Problem statement ▸ Within the entries below, every line containing "spleituras" is to be copied.

Extracted records ▸
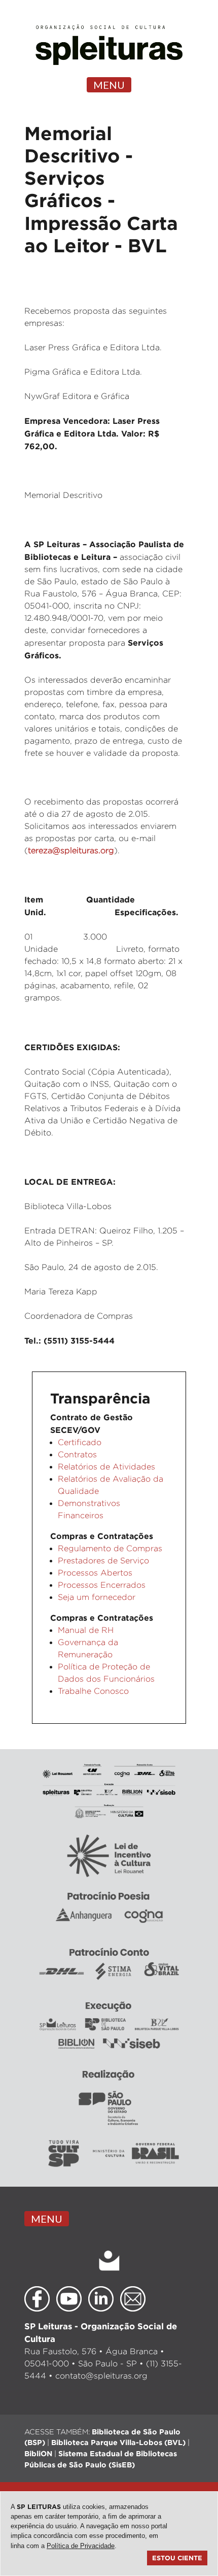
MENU (109, 85)
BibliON (38, 2453)
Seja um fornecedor (96, 1597)
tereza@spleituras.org (71, 850)
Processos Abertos (95, 1572)
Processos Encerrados (102, 1585)
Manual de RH (86, 1630)
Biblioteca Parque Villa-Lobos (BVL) (118, 2442)
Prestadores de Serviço (103, 1560)
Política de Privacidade (81, 2546)
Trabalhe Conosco (93, 1691)
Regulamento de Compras (110, 1548)
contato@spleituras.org (101, 2375)
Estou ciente (177, 2557)
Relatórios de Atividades (106, 1466)
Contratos (77, 1454)
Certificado (79, 1442)
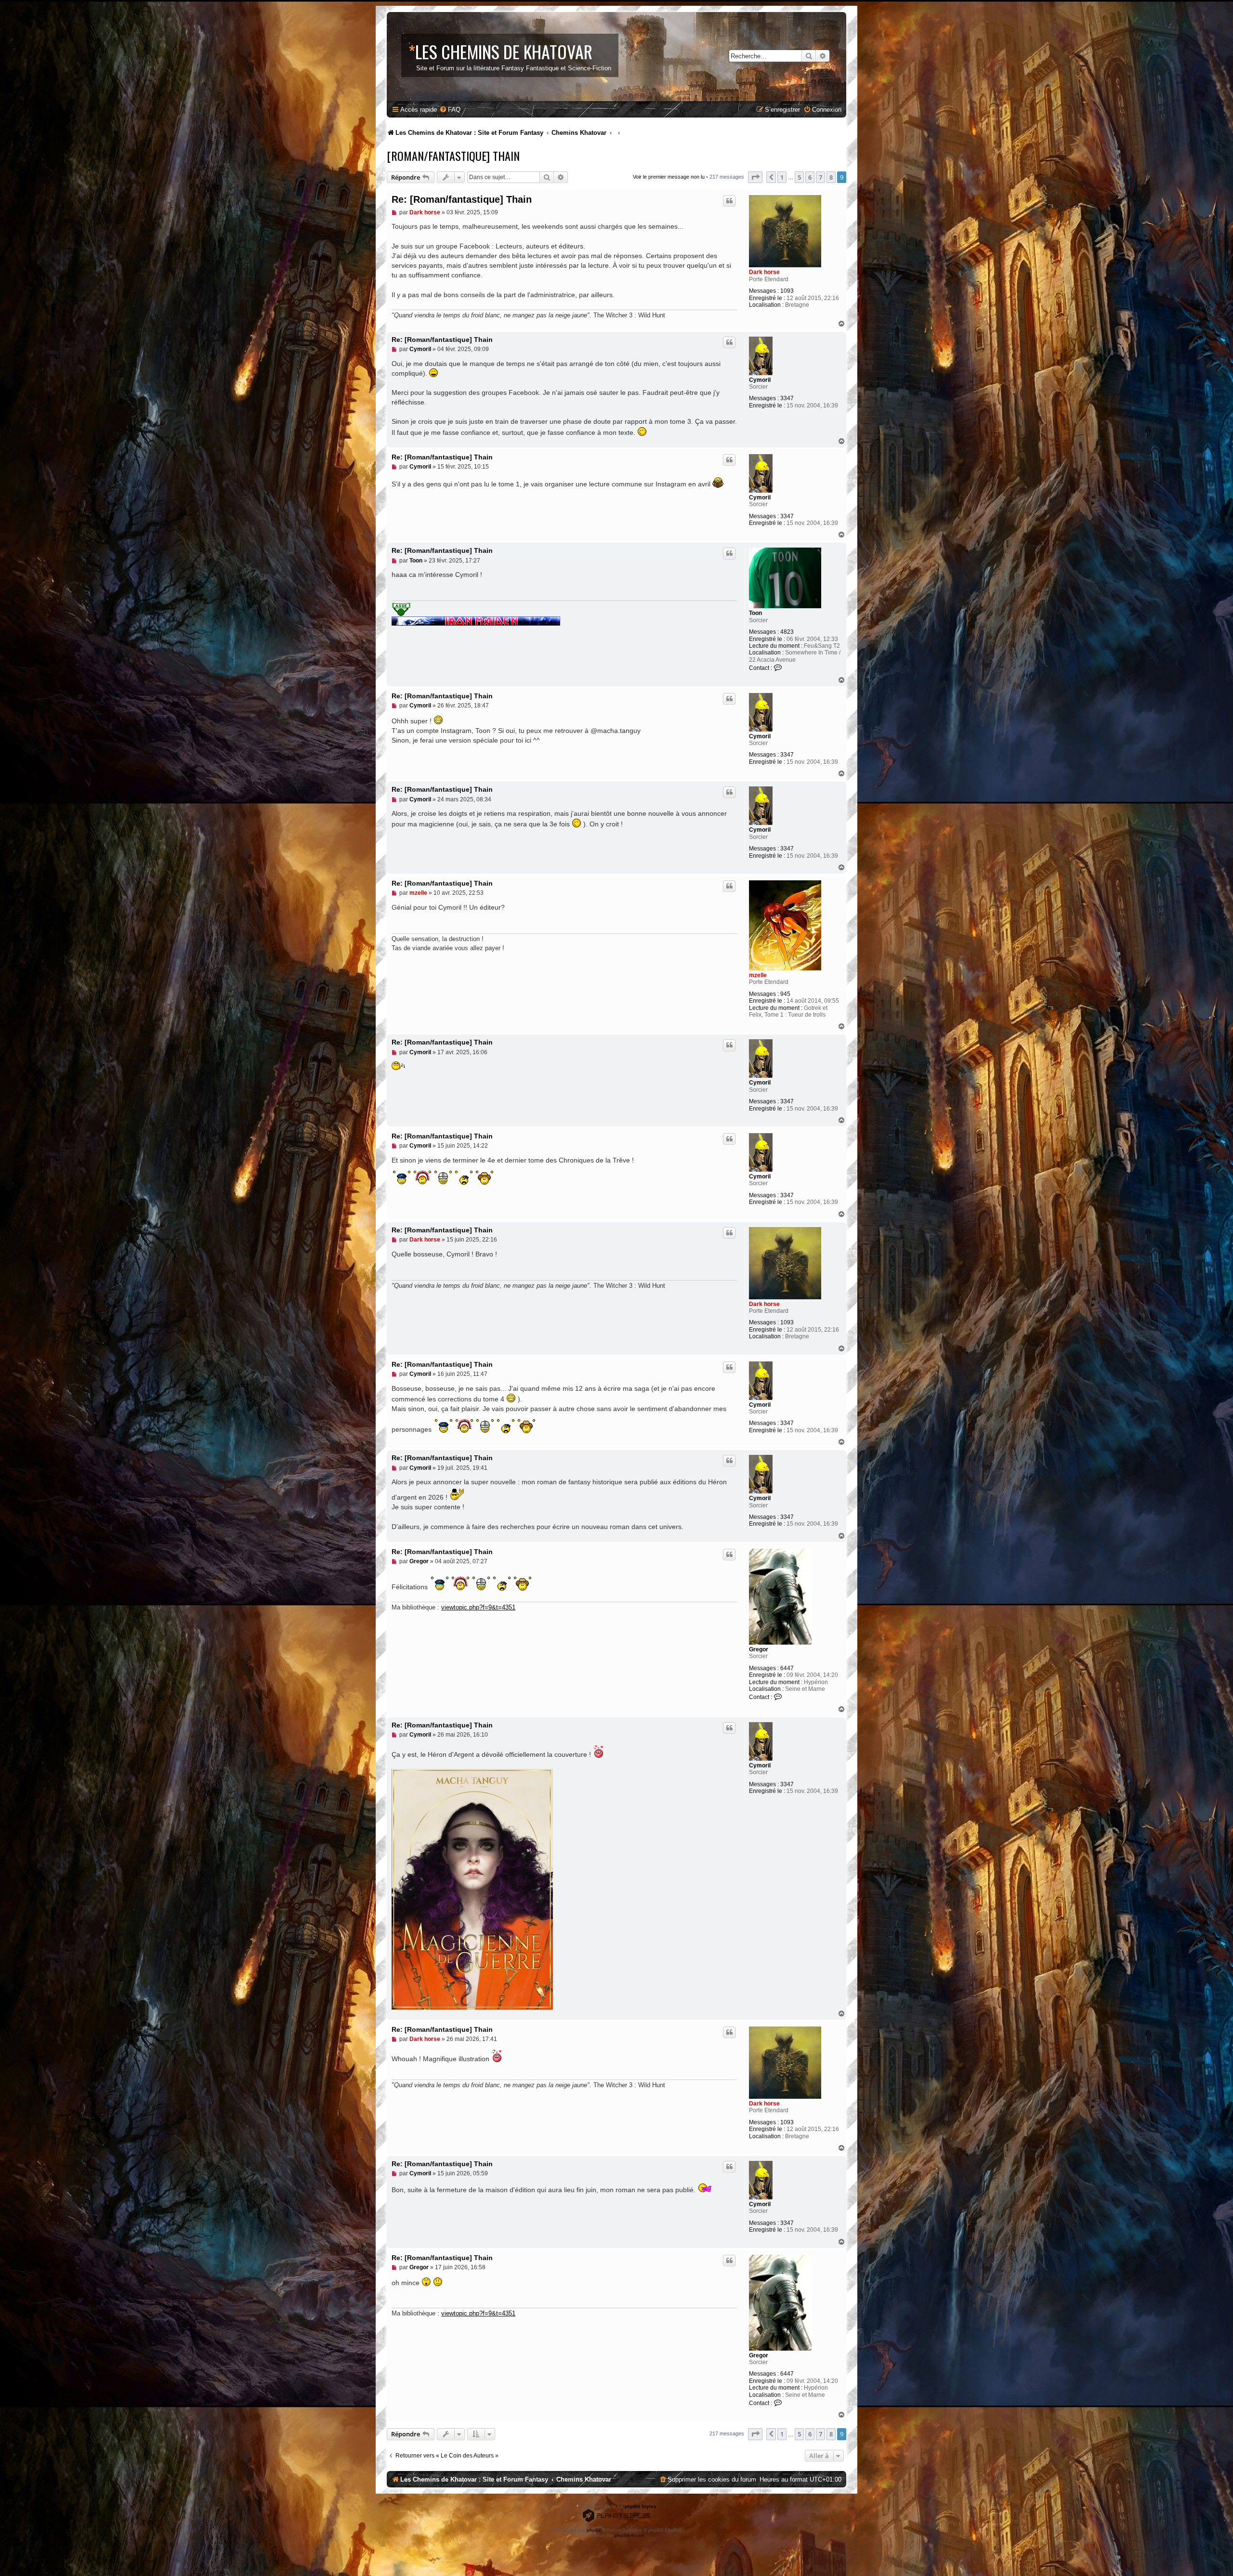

Task output ▸
tereza@spleituras.org (71, 850)
contato@spleituras.org (101, 2375)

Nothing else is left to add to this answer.